In this lesson, you will explore the differences between relational and graph data models and how they affect migration.
What you will learn
In this lesson, you will:
-
Understand the differences between relational and graph data models
-
Learn about the Northwind dataset used in this course
-
See example questions that are difficult in SQL but straightforward in a graph
Business problems graphs solve
These business questions are easier to answer with graphs:
-
Management hierarchy: Who reports to whom? SQL needs recursive queries; Cypher follows the path directly.
-
Supply chain: Trace customer → orders → products → supplier. SQL needs many JOINs; Cypher traverses in one pattern.
-
Frequently bought together: Which products share an order? SQL needs self-joins; Cypher matches by pattern.
-
Category overlap: Which customers bought from two or more categories? SQL needs complex aggregates; Cypher traverses and checks.
-
Recommendations: What might a customer like based on similar customers? SQL needs nested queries; Cypher follows paths.
-
Supplier diversity: Which customers use the most suppliers? SQL needs subqueries; Cypher counts along the path.
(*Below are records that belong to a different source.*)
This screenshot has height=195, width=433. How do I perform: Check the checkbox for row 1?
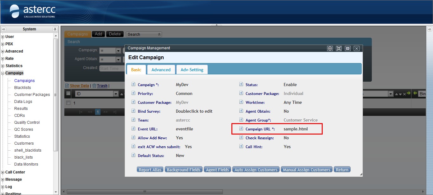68,103
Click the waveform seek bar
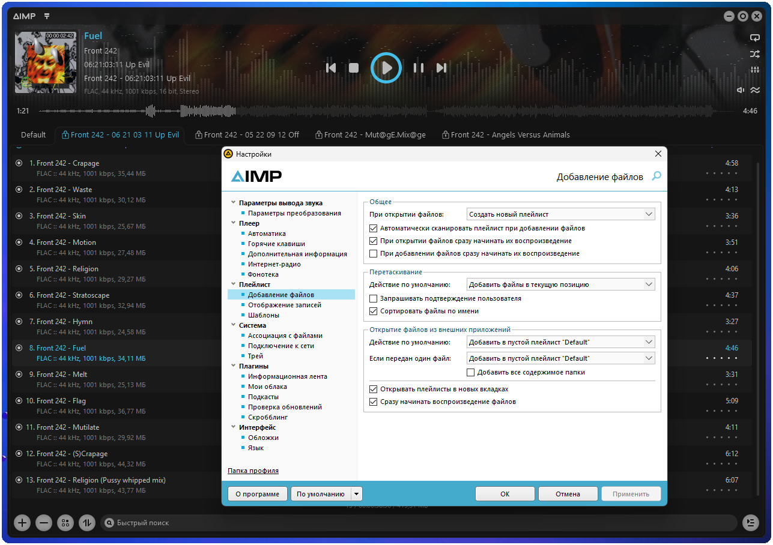This screenshot has width=773, height=545. [384, 111]
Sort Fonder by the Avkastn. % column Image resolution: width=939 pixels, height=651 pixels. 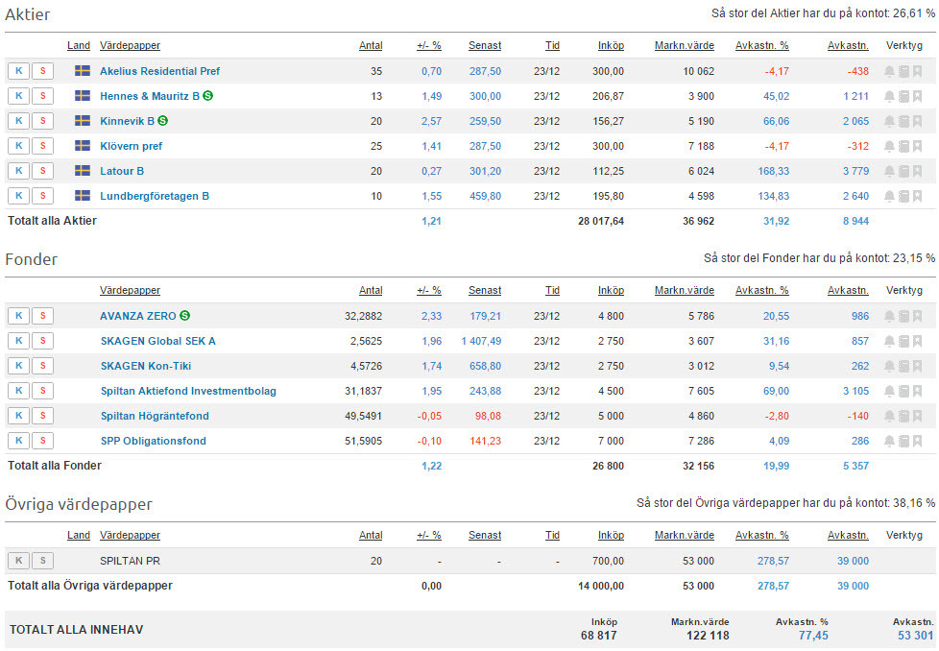761,291
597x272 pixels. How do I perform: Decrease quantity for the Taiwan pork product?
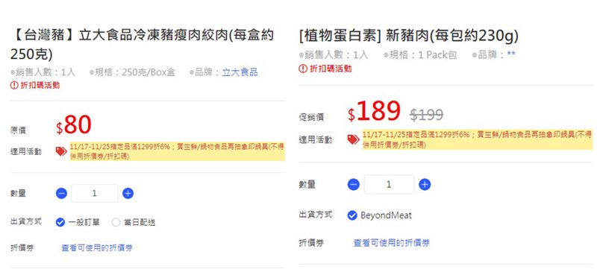click(x=61, y=193)
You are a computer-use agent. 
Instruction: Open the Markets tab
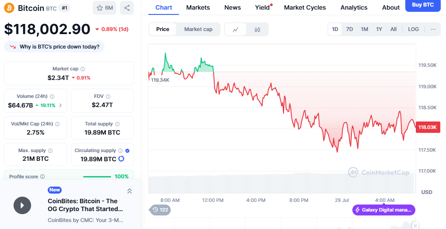(198, 7)
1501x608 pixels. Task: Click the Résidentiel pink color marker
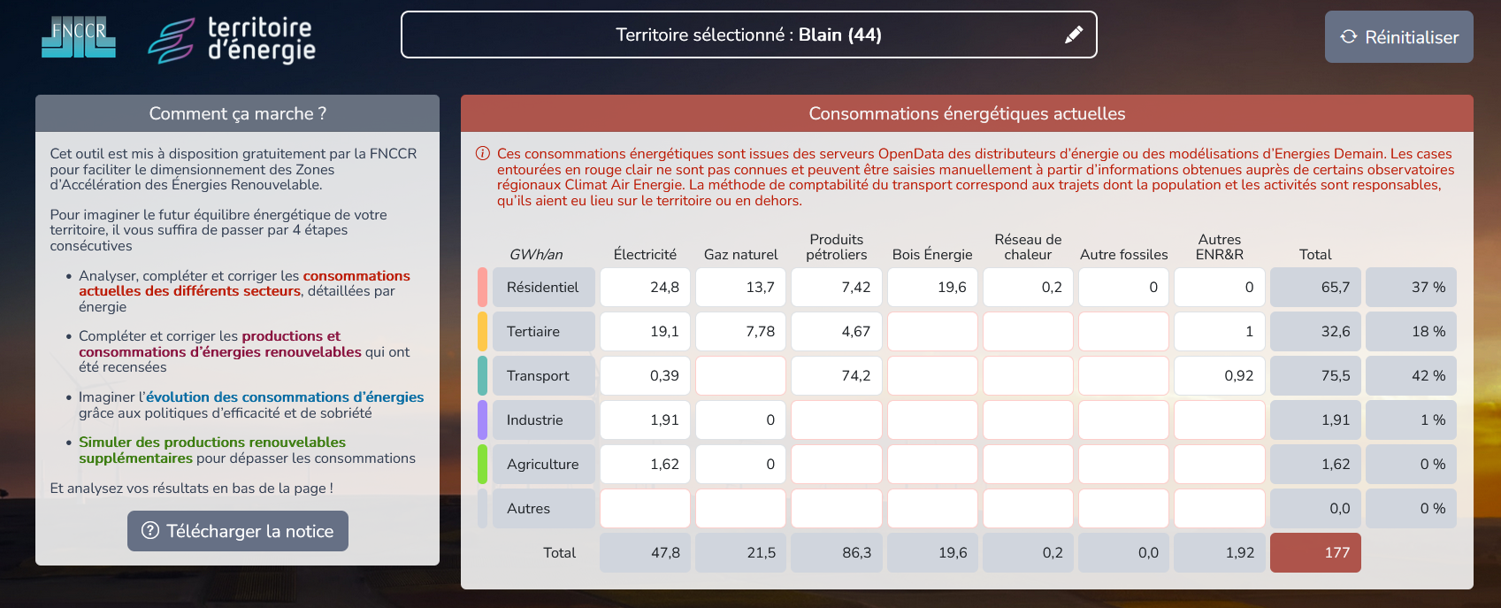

If your queries follow paths between entities, a graph database may fit better.
Understanding relational and graph data models
Use this comparison to choose the right model and plan your migration.
Relational data model
Relational databases store data in tables: rows (records), columns (attributes), and foreign keys linking tables. You connect data at query time with JOINs. Schema is fixed upfront; normalization spreads data across tables. Relationship-heavy queries can get expensive.
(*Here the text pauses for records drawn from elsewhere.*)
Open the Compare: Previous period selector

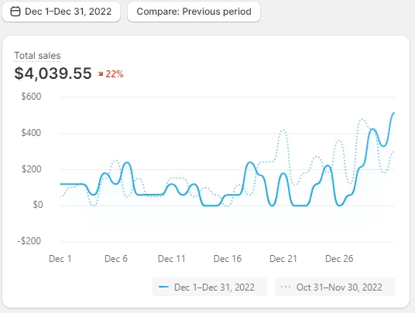pyautogui.click(x=194, y=12)
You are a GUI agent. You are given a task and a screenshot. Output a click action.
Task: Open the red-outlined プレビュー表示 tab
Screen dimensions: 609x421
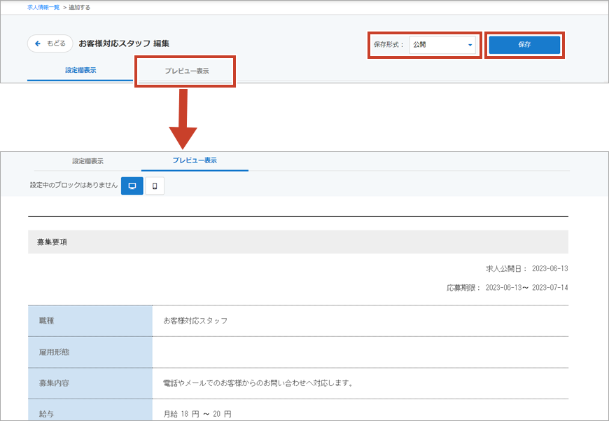click(x=186, y=71)
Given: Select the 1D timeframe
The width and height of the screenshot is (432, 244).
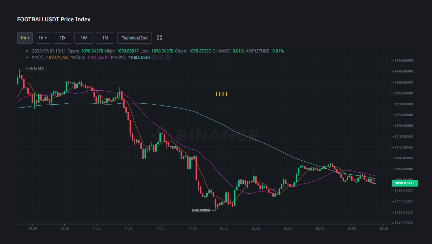Looking at the screenshot, I should click(62, 38).
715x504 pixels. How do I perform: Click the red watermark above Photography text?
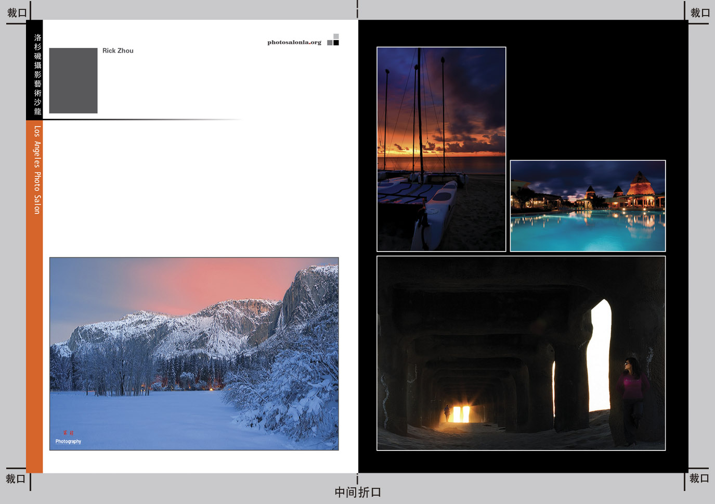pyautogui.click(x=68, y=433)
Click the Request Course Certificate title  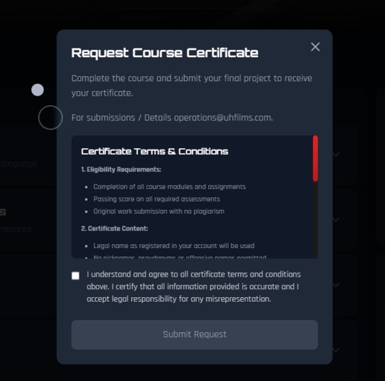(165, 53)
Example relational schema: Northwind
In this course, you will work with the Northwind database, a classic sample that represents a company selling food products. It includes tables such as:
-
Customers:CustomerID,CompanyName,ContactName,City,Country -
Orders:OrderID,CustomerID,EmployeeID,OrderDate,ShipCity -
OrderDetails:OrderID,ProductID,Quantity,UnitPrice,Discount -
Products:ProductID,ProductName,CategoryID,SupplierID,UnitPrice -
Categories:CategoryID,CategoryName,Description -
Suppliers:SupplierID,CompanyName,ContactName,City,Country -
Employees:EmployeeID,FirstName,LastName,Title,ReportsTo
Implicit relationships in Northwind
The relationships are implicit through foreign keys:
-
Orders.CustomerIDreferencesCustomers.CustomerID -
Orders.EmployeeIDreferencesEmployees.EmployeeID -
OrderDetails.OrderIDreferencesOrders.OrderID -
OrderDetails.ProductIDreferencesProducts.ProductID -
Products.CategoryIDreferencesCategories.CategoryID -
Products.SupplierIDreferencesSuppliers.SupplierID
Northwind schema links
The Northwind schema originates from Microsoft. For the canonical relational schema and official diagram, see Microsoft sql-server-samples northwind-pubs and Microsoft Northwind database diagram.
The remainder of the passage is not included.